One of the most challenging aspects of parenting, I’ve found, is striking a balance, being “in the world, but not of it.” Certainly we want to protect our children from evil, at least until they are old enough to recognize it — and, by God’s grace, to escape it — for themselves.
On the other hand, if we so isolate ourselves and especially our children too much from the world, we may miss out on the opportunity to show our children how to be salt and light in a predominantly tasteless and dark culture. In John 17 (vv. 15-18), Jesus prayed:
I do not ask that you take them out of the world but that you keep them from the evil one. They do not belong to the world any more than I belong to the world. Consecrate them in the truth. Your word is truth. As you sent me into the world, so I sent them into the world.
In this passage we see clearly that the Christian life is not supposed to be about removing ourselves from the world, but by fighting lies with truth. For Catholics, truth comes in three distinctive forms: doctrine (with a special emphasis on Scripture as the Word of God), worship (especially the sacramental graces of the Eucharist), and living in community (with a special focus on serving the poor and marginalized, whom Blessed Mother Teresa called “Jesus in distressing disguise”).
It is this third aspect of authentic Christian living to which Jesus was referring when He said: “I give you a new commandment: Love one another. As I have loved you, so you also should love one another. This is how all will know that you are my disciples, if you have love for one another” (John 13:34-35).
The “Protection Trap”
It is also this third aspect of authentic Christian living that can present the greatest challenge. Shortly after we became foster parents, Craig and I enrolled our son in a local Montessori preschool program that (we’d heard) had worked with foster children. It wasn’t cheap, but we were impressed with the teacher — a kindly and devout Catholic woman with a gentle spirit, who spent her summers building schools in Africa. We wanted to give our son the best possible chance to succeed in a classroom situation, and thought this would give him the preparation he needed.
We lasted exactly two months. Just before Christmas, a small group of parents pressured the teacher to have our son removed from the program because of his “bad influence” on their kids. (They thought Christopher’s propensity for pretending to shoot guns and talking about death was cause for alarm. We weren’t exactly thrilled when our son came home and informed us that his new friends called him “stupid.”) The teacher had tried to smooth things over, but it became very clear that if we didn’t leave, other families would.
It made me sad — and more than a little angry — that such “good Catholic parents” would treat us this way, and weren’t even willing to sit down and talk with us face to face about the situation. How tragic, I thought, that these same people who baked cheesecakes and tartlets by the dozen to raise money for the “children in Africa” couldn’t have more compassion for children seated beside them in the church pew.

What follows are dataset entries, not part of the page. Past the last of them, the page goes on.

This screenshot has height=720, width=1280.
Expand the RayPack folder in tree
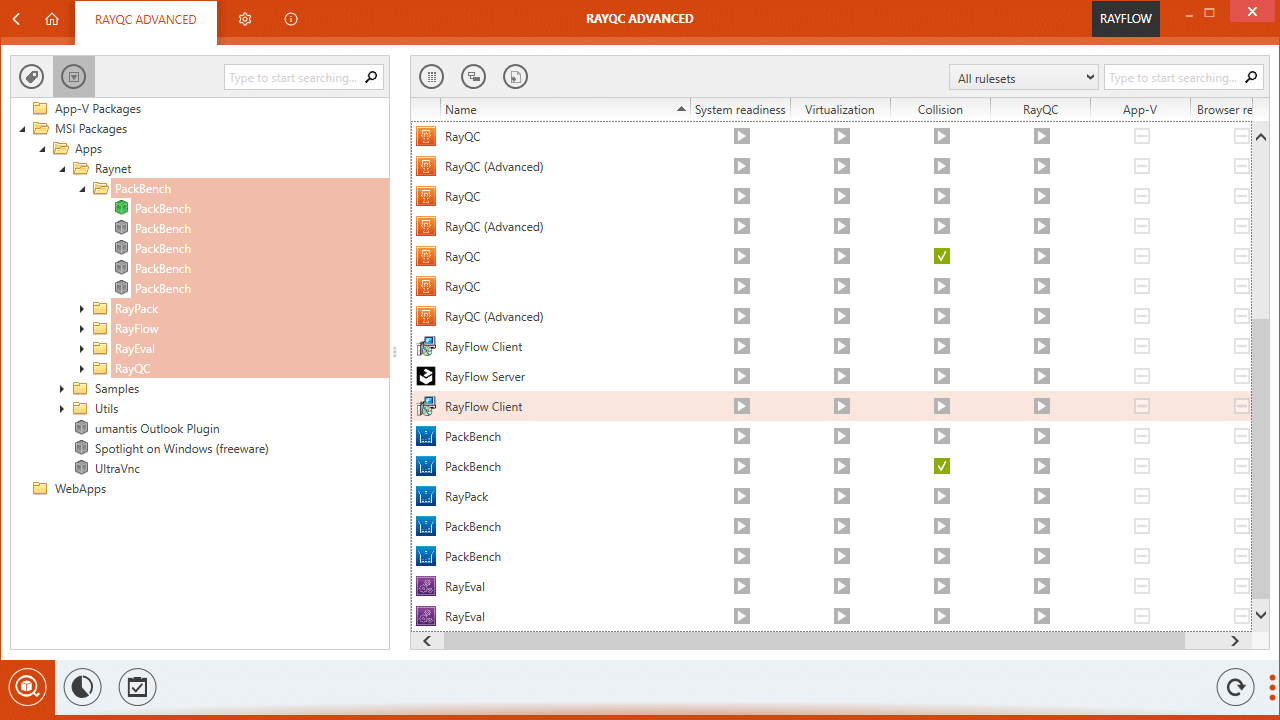tap(82, 309)
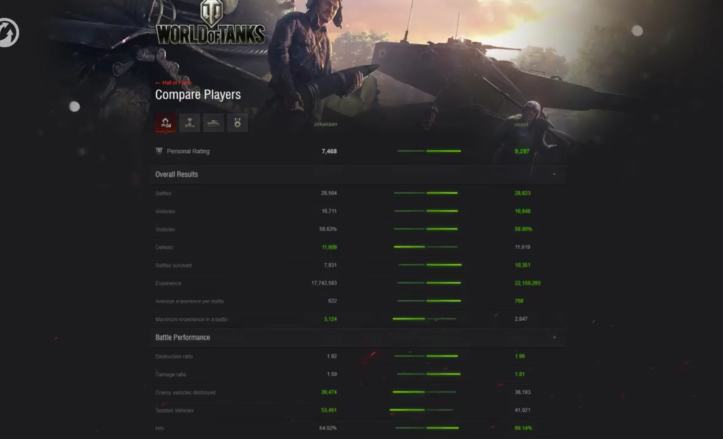Click the icon beside Personal Rating
This screenshot has width=723, height=439.
159,151
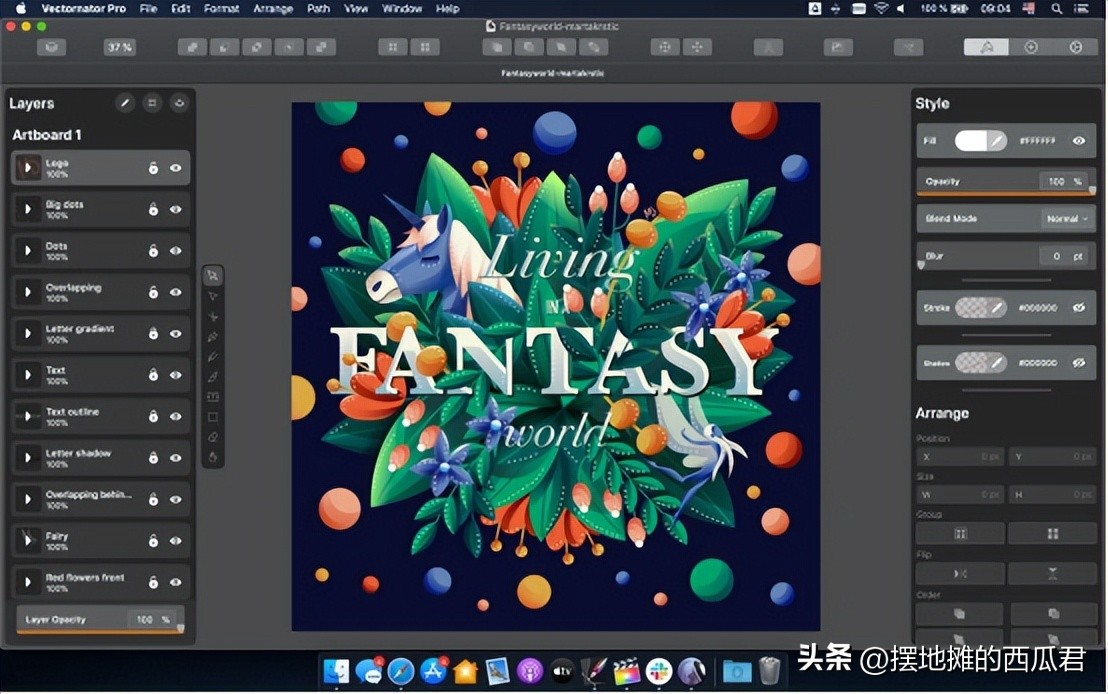
Task: Click the Fill color swatch in Style panel
Action: (984, 141)
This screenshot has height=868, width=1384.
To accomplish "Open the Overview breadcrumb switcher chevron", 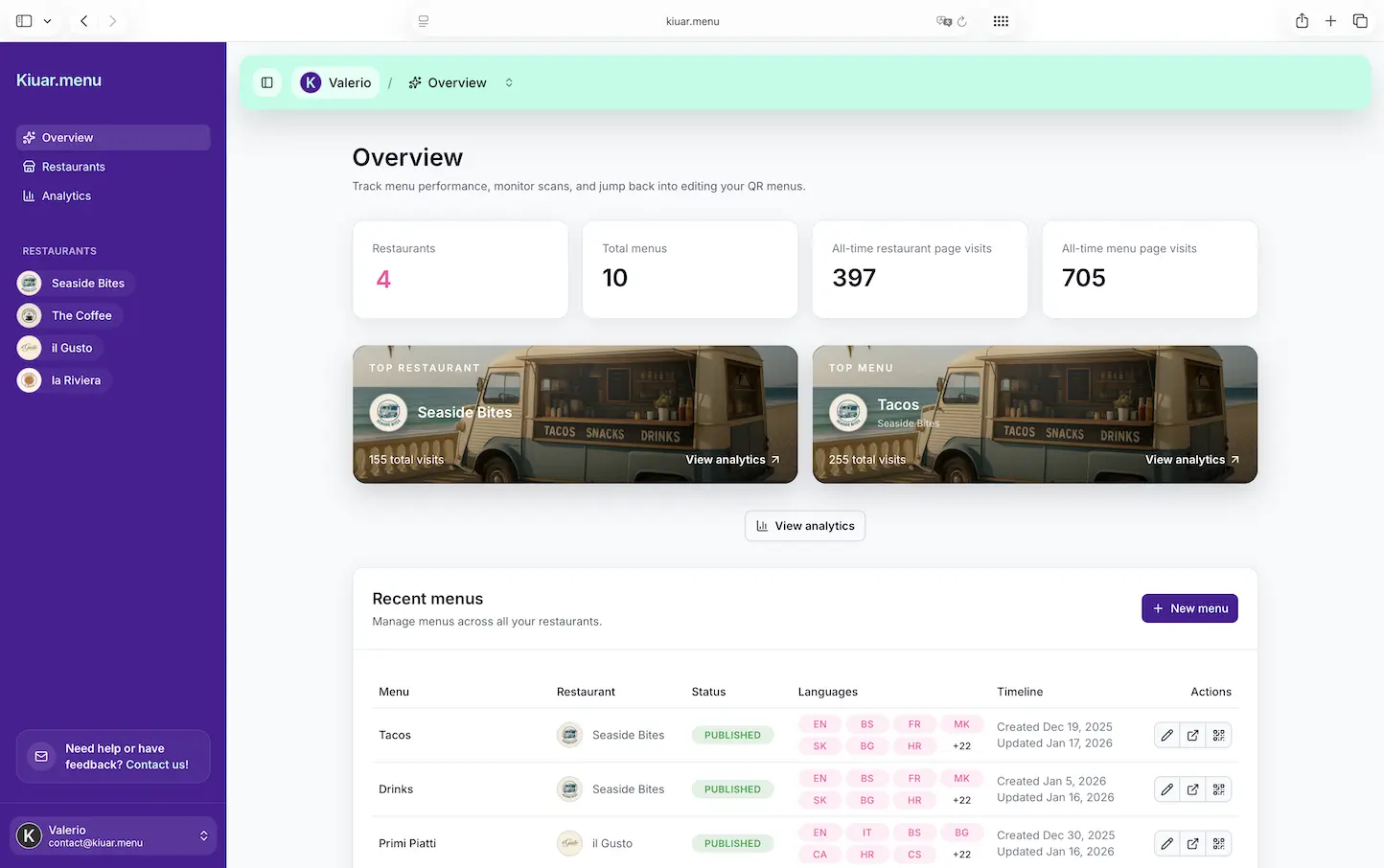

A few weeks later, we enrolled Christopher in another preschool. The program was just a few hours each week, but was a much better fit for our son. The teachers were used to the rough-and-tumble antics of “real boys,” and encouraged me to stay in the classroom, so Christopher felt comfortable. It wasn’t a “Catholic” program… but Christopher’s academic career got a strong start in an environment where he was welcomed and accepted from the very beginning.
Teaching Our Children Compassion
Many times when I’ve spoken about our experiences with foster care, people say to me, “Oh, I’d like to do that, but I’m afraid of how the problems of those kids would rub off on MINE!” or “I’d like to help, but it would be too hard to say good-bye if they ever went back.”
These concerns are not totally baseless. I would never encourage a family with very young or developmentally disabled children to foster an older child — unless perhaps they already knew the child well, or were related to him or her. Placing a child who has been badly abused or neglected in a home with very young children could put everyone’s physical and emotional wellbeing at risk.
However, families with older children can also benefit tremendously from extending themselves in this way. You see, love is a gift that is never wasted. It expands the soul in giver and recipient alike. I was five when my parents agreed to take a girl from Newark’s inner city into our home for a summer. I had never before met a black person, and remember tickling Monique and asking to brush her hair just so I could touch her. I taught her to pick beans, and she taught me a silly song-and-dance routine about a bus driver. It was the summer of a lifetime.
No doubt this little girl taught me some things my parents wished she hadn’t (they weren’t thrilled, as I recall, with the “dance” part of the “song-and-dance”). But by taking that girl into our home, my parents instilled in me a lifelong habit of generous living that I hope to pass on to my children.
What can you do this week to engage your world as a family? Have you ever considered sponsoring a child through a group such as the Christian Children’s Fund or Catholic World Mission? Maybe you’re ready to explore getting a foster care license, or “Fresh Air” program. Or perhaps you could just make a monthly commitment to your local soup kitchen, or clear out your closet and donate to St. Vincent de Paul or Salvation Army?
It’s never too soon to cultivate a lifelong habit of compassion.